20 septembre 2025 / Le soleil se lève. Ça a l’air de prendre du temps, mais non, le soleil se lève chaque matin fort rapidement de toute évidence. De couleur magenta, ce soleil levant - le premier morceau de l’album - sonne comme un avertissement. Ce à quoi la voix de Brisa Roché excelle : l’oralité. La poésie qui se dégage de quelques bribes d’incantations sur 1. (« Magenta ») et 2. (« Dark Blue ») se poursuit sur 3. (« Cyan ») et semble ne jamais devoir cesser tout le long de cet album (le premier du groupe) très attendu.

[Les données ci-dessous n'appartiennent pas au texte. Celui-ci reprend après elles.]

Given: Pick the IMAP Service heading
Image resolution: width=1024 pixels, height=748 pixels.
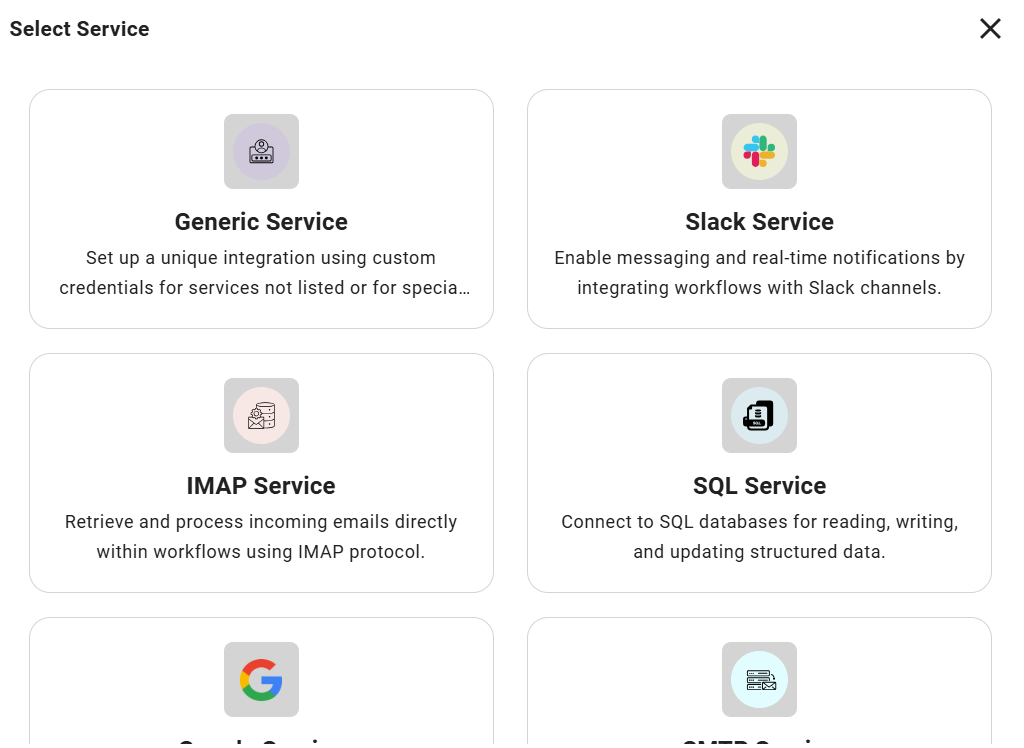Looking at the screenshot, I should pos(261,486).
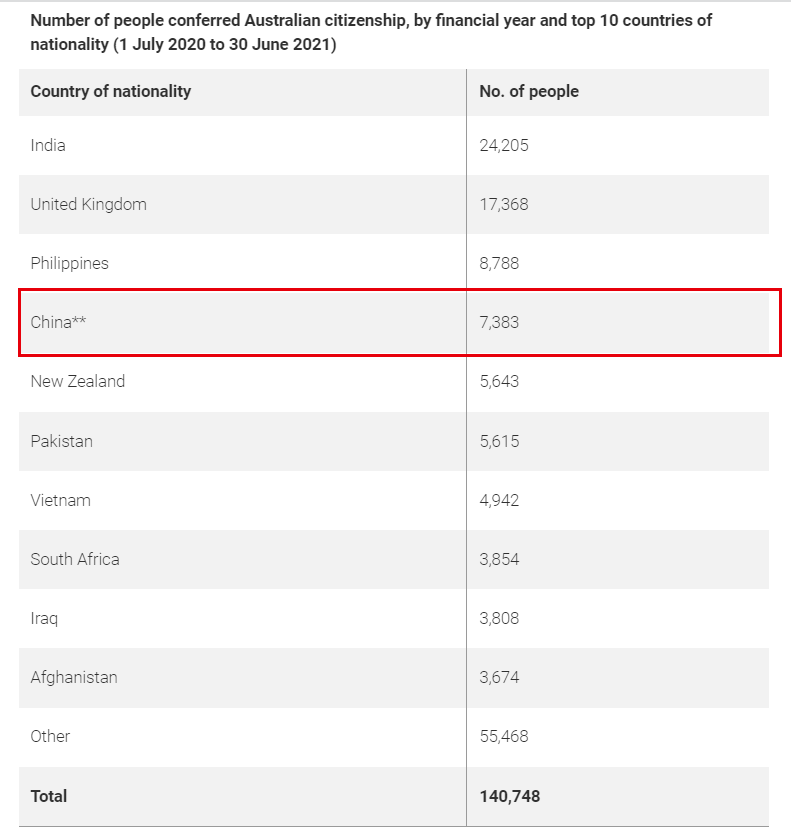Click the Afghanistan row label
791x839 pixels.
(x=74, y=677)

Entre Patti Smith, CocoRosie, en sorte de Fever Ray bienveillante, toute sortie qu’elle est de la cuisse droite de Sherilyn Fenn, Brisa Roché nous prépare à cet album comme si nous devions assister au dernier lever de soleil de l’humanité. « I’ll always be there, Tremble, Tremblement de terre ».
Bien sûr, les sons et les effets nous y invitent autant que le chant. Oui, bien sûr, que Nicolas Laureau, ses claviers et ses guitares y sont pour quelque chose à cette émotion qui nous parcourt ! À cet album de R/A/D qui sonne comme une cloche fantôme en plein désert : « Prenez garde, le temps est venu de nous mettre en route. Armez-vous de courage, la vie nous attend. Allons ! » Armée de poètes débraillés, R/A/D en tête, la jeunesse éternelle que cet album Outta Sight éveille en nous, nous rafraichit sans jamais nous tyranniser.

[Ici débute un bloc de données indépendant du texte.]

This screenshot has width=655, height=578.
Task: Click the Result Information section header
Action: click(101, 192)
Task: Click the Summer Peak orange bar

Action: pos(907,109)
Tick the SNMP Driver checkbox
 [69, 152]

On veut rester et écouter jusqu’au bout - à perte de vue oserons-nous - Outta Sight. Palette de toutes les capacités de ce groupe encapuchonné de frusques colorées, Outta Sight jouit d’une production simple qui frôle la perfection : justesse des niveaux, la voix jamais loin, audible et néanmoins parfaitement brouillée, sons happés du dehors lançant de tous côtés leurs flèches empoisonnées de musique. Un grand moment d’amour-rainbow.